But matters were progressing too slowly at any rate for one feverish, anxious heart. Philip had tried to hold himself in check, though he was literally hanging on pretty Mistress Betty's lips. Now he could contain himself no longer. Lady Patience had had his letter. The mysterious highwayman had not failed his trust, and the news Betty had brought meant life or death to him.

Throwing prudence to the winds, he pushed John Stich aside, and seizing the young girl by the writs, he asked excitedly, -

"Yes? this morning, Betty?. . .then. . .then. . .what did her ladyship do?"

Betty was frightened, and like a child was ready to drown her fright in tears. She had not recognized my lord in those dirty clothes.

"Don't you know me, Betty?" asked Philip, a little more quietly.

Betty cast a timid glance at the two men before her, and smiled through the coming tears.

"Of course, my lord. . .I. . ." she murmured shyly.

"'Tis my nephew out o' Nottingham, mistress," said John sternly, "try and remember that: and now tell us what did her ladyship do?"

"She had the horses put to, not an hour after the stranger had been. Thomas is driving and Timothy is our only other escort. But we've not drawn rein since we left the Hall!"

"Yes! yes!" came from the two pairs of eager lips.

"And my lady stopped the coach about two hundred yards from here," continued Betty with great volubility, "and she told me to run on here, to see that the coast was clear. She knew I could find my way, and she wouldn't trust Timothy as she trusts me," added the young girl with a pretty touch of pride.

"But where is she, Betty? where is she?"

Betty pointed to the clump of first, which stood in ghostly sentinel on the crest of the hill, just where the road turns sharply to the east.

"Just beyond those trees, my lord, and she made Timothy watch until I came round the bend and in sight of the forge. But la! the mud on the roads! 'tis fit to drown you."

But already John Stich was outside, beckoning to Mistress Betty.

"Come, mistress, quick!" he said excitedly, "her ladyship must be nigh crazy with impatience. By your leave, my lord, I'll help Mistress Betty on her way, and I'll keep this place in sight. I'll go no further. . ."

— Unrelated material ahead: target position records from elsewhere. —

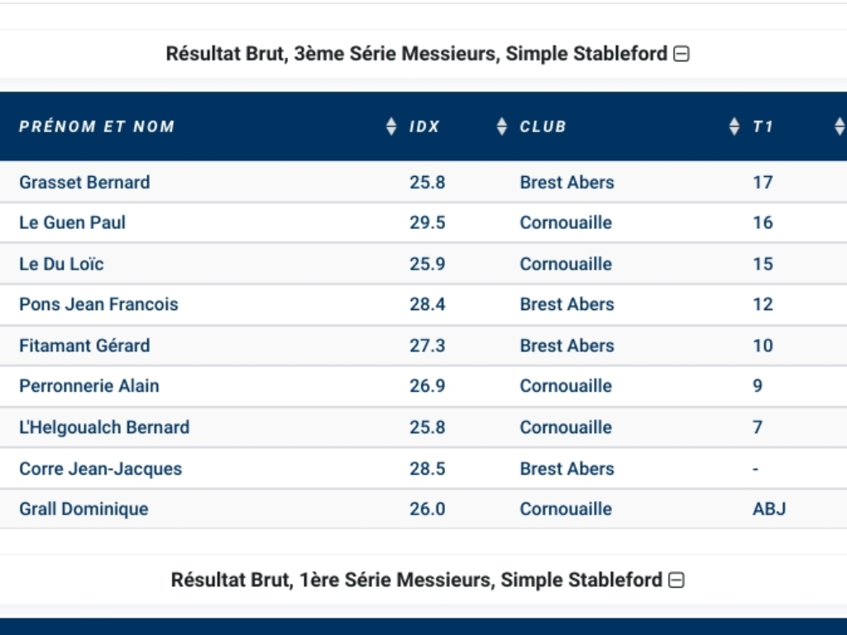Open Perronnerie Alain player entry
Viewport: 847px width, 635px height.
[x=89, y=386]
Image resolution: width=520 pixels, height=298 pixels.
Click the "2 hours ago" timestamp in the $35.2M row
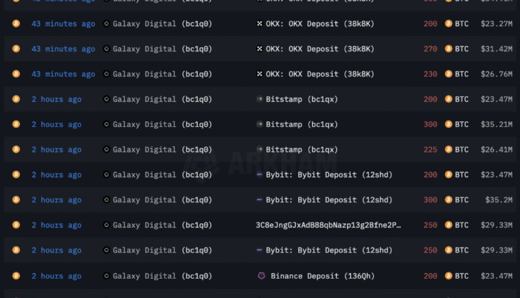(x=56, y=200)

"Yes, yes," rejoined Philip, feverishly, "go, go, fly if you can! I'll be safe! I'll not show myself. God give you both wings, for I'll not live now till I see my sister."

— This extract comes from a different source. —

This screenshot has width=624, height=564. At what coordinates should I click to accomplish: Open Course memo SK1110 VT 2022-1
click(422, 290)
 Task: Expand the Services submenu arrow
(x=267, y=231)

Eager, boyish, full of wild gaiety, he seemed to have thrown off his morbid anxiety as he would a mantle. He even laughed whole-heartedly as he watched Betty, with many airs and graces, "Luds!" and "I vows!" making great pretence at being unable to walk in the mud, and leaning heavily on honest Stich's arm.

He watched them as they picked their way up the so-called road, a perfect quagmire after the heavy September rains.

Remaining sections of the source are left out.